Hygiene in the Iron Lung

I ran across a news story today regarding the death of Dianne Odell, a woman who spent 60 years in an iron lung. Her death was the result of a power outage at her home, despite her family’s effort to manually operate the lung until they could get the generator to function.

How is this possible? The linked article states that she was fully encased in this contraption with the exception of her head. How is it cleaned? Even if she had a catheter and colostomy bag (is that the correct term?), how were these changed if the tank needed to be airtight at all times in order to function?

I wondered the same thing. I read in one of the articles that she could be removed from the lung for brief periods of time for hygienic purposes.
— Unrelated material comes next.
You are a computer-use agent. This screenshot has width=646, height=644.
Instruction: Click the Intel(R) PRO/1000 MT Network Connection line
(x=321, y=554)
I’m sure what you would do with someone not able to leave the machine.

There are portals on an iron lung to allow access to the patient. They can be clearly seen here.

One thing I could never figure out is how they kept patients from developing bedsores in iron lungs. Motion is even more restricted in them than in typical hospital beds, but clearly people could live in them for decades.

I could never find anyone who had real experience with them, though. Can anyone shed some light on the subject?

i wondered as well. one article (on a u.k. patient) stated that they could open the i.l. for brief bedding changes, and washing. would be no more than 2 minutes. i would think it would be really well planned and co-ordinated.

reading about ms.odell’s passing made me wonder about quite a number of things…

a. eating and drinking
b. the results of eating and drinking
c. how much movement she had
d. how her growth went from 3years old to full grown at 20ish
e. ordinary “female issues”
f. sort of d+ it was stated due to spine issues she could not use “modern” vent. methods. what were the skeletal issues?

all in all it seems that she and her family did all they could given the situation. and that there are more people in iron lungs than i thought.

Since I work in the emergency power industry, I have to wonder…there was only one backup generator?

God help me… when I read “iron lung” in the title, this was the first thing I thought of:

(the song, not the video)

from the info in the articles, one mechanical backup, and one manual backup.